When I was younger I remember walking into a butcher's shop and feeling genuinely uncertain about what to do. The counter felt formal. You had to know what you wanted, know what it was called, know roughly what it weighed, and then commit to a conversation with someone who clearly knew far more about it than you did. For a lot of people that's intimidating enough to make them walk out. My Mum on the other hand… it’s the reason she visits, she wants to chat to the butcher all about the cut, how to cook it and what to serve it with.


The solution isn't to remove the serveover counter. It's to complement it with pre-packed, pre-priced product that gives customers a way in without that pressure. Something they can pick up, look at, understand the price of immediately and put in a basket without having to ask.


The best butcher shops we work with have found a good balance between assisted and self-serve. The counter is still central, still the heart of the shop, but there's enough accessible pre-packed product around it that a first time customer can buy something without feeling like they need a degree in butchery first.


Removing that barrier matters commercially. A customer who buys something pre-packed on their first visit is far more likely to come back and engage with the counter on their second. The pre-packed product isn't a compromise, it's a gateway.

 

Frozen is back and it's an opportunity


There was a time when a well presented frozen range felt like an admission of defeat for an independent butcher.
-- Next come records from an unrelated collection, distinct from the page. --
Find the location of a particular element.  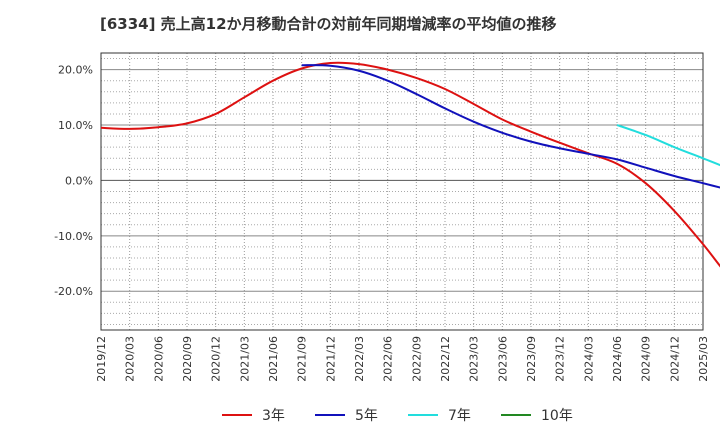

legend-item: 7年 is located at coordinates (440, 415).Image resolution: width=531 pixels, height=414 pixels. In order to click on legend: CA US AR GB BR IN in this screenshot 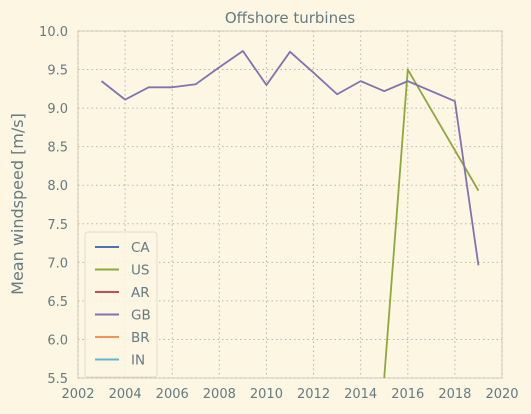, I will do `click(121, 304)`.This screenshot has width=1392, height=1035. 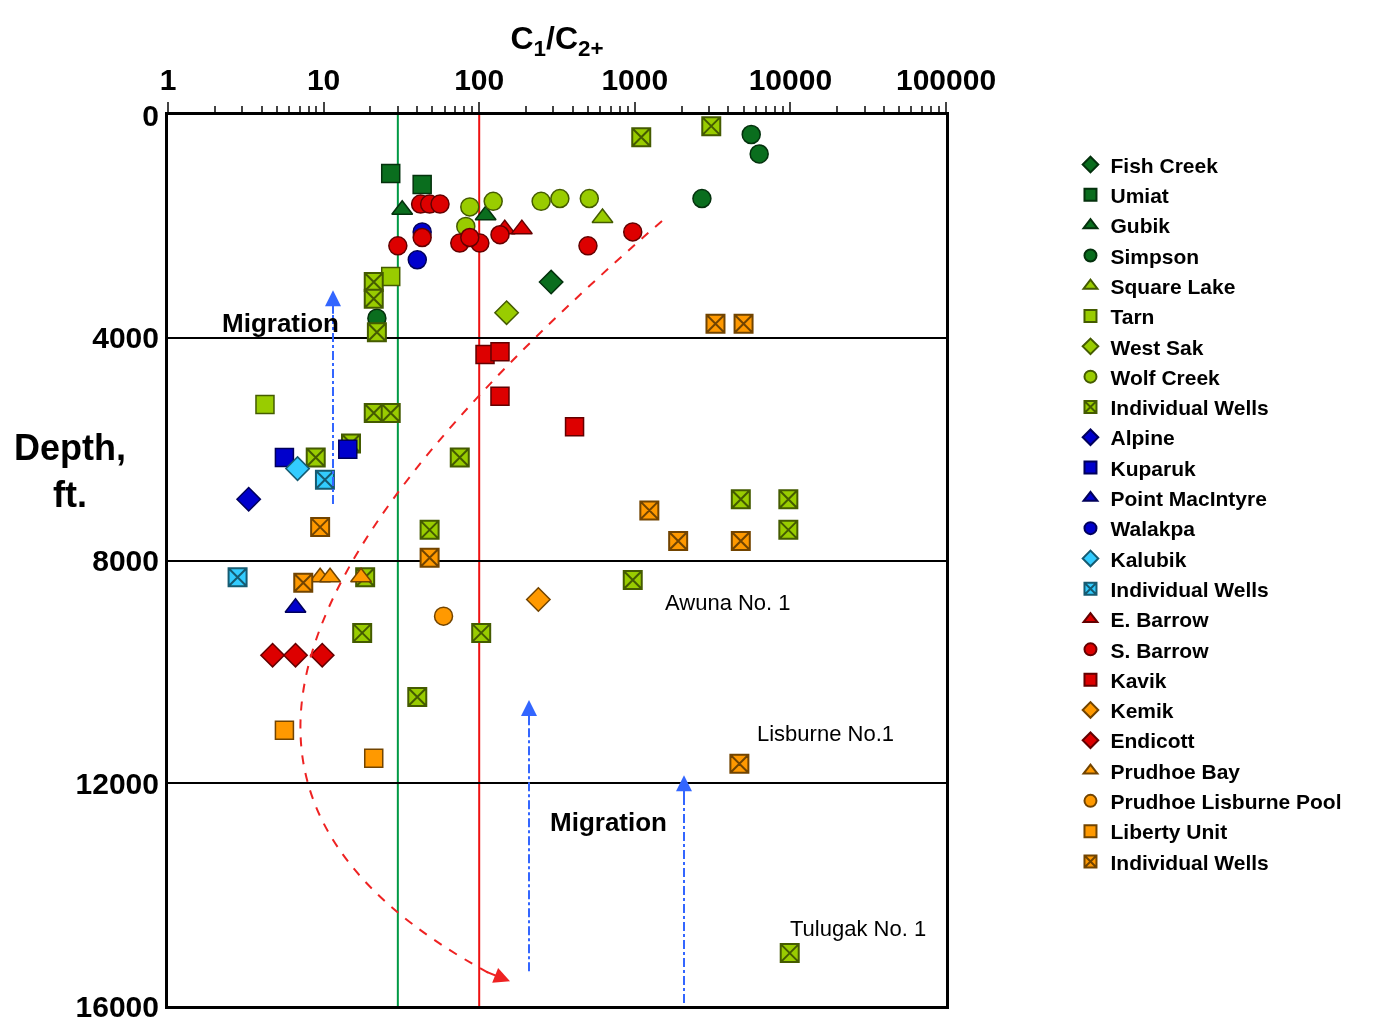 I want to click on legend-label: West Sak, so click(x=1157, y=347).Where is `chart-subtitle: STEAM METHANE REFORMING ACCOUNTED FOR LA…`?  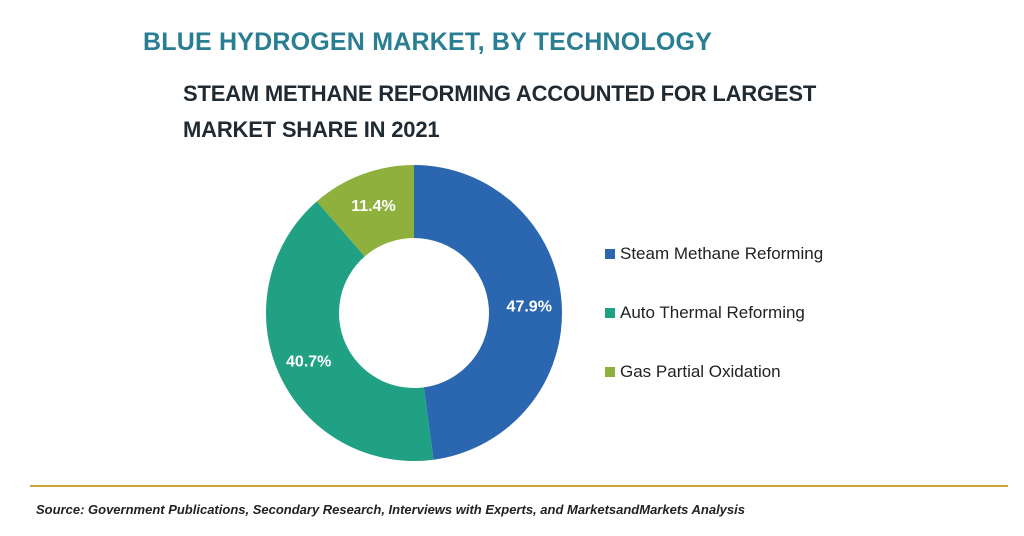 chart-subtitle: STEAM METHANE REFORMING ACCOUNTED FOR LA… is located at coordinates (500, 112).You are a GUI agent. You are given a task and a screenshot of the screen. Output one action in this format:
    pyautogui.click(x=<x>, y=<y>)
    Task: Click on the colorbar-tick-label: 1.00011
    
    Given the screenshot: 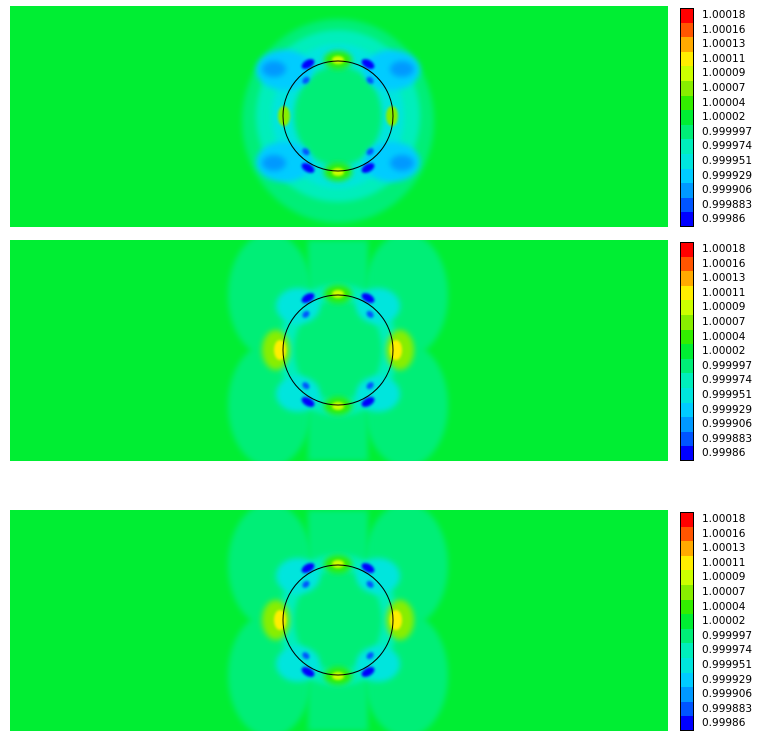 What is the action you would take?
    pyautogui.click(x=724, y=292)
     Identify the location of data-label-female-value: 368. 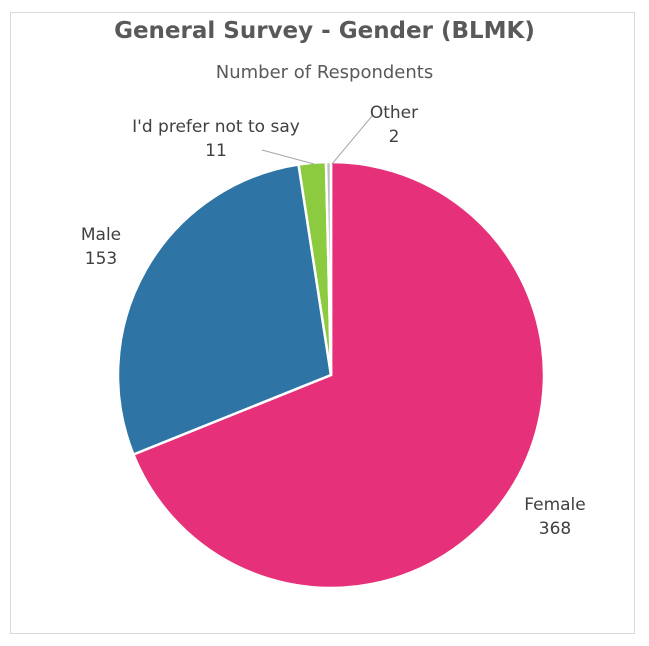
(555, 529).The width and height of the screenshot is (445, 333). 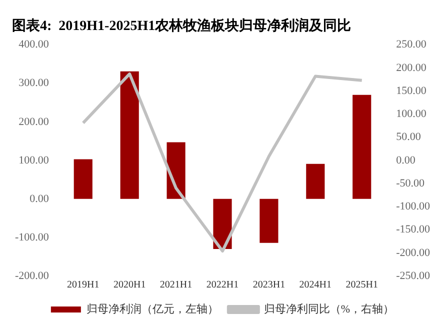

Demand for quality frozen product has grown significantly over the last few years. Some of that is a habit that formed during lockdown, when people were buying in bulk and thinking differently about their freezers. Whatever the reason, it's stuck, and for a butcher it represents a genuine commercial opportunity.


Frozen product has obvious advantages. Shelf life is the big one. Waste is the enemy of margin in any food retail business and a well managed frozen range removes a significant chunk of that risk. It also allows a butcher to carry a broader range than the chilled cabinet alone could support.


The design implication is straightforward, frozen needs a proper home in the shop, not an afterthought chest freezer tucked in a corner. We're seeing more butchers investing in upright display freezers that present frozen product at eye level, merchandised with the same care as the chilled counter. When it's done well, frozen becomes a feature rather than a footnote.


Dry aging, the theatre is the point


Dry aging has been a talking point in the butchery world for a while now and it shows no sign of fading. If anything it's becoming more accessible.


The cost of dry aging cabinets has come down considerably in recent years. They used to carry a premium that felt hard to justify for smaller independent butchers. Part of that premium was perception, dry aging was positioned as complex, specialist, almost scientific. In reality the technology is fundamentally temperature and humidity control. It isn't complicated. The price has started to reflect that.


For a butcher considering a refit, a dry aging cabinet is one of the most commercially compelling additions available. The margin on dry aged product is meaningfully better than standard cuts. The visual impact in a shop is significant, there is something genuinely compelling about a cabinet full of aged beef that customers stop and look at. That theatre drives conversation, and conversation drives sales.


If you're refitting and you haven't considered a dry aging cabinet, I'd put it on the list.


What this means for your refit brief


If you're thinking about refitting your shop, these three things are worth building into the brief from the start.


First, give frozen product a proper home. Not a corner, not an afterthought, a considered display that presents it with the same quality cues as everything else in the shop.

Second, consider a dry aging cabinet. The prices are more accessible than they used to be, the margin improvement is real and the visual impact on the shop is significant.

Third, look honestly at how approachable your counter is to someone who has never been in before. A good mix of assisted and self-serve product isn't a concession to the supermarkets, it's smart retail that builds the customer base your counter needs to thrive.


The butchers doing well right now are the ones who've thought carefully about all three.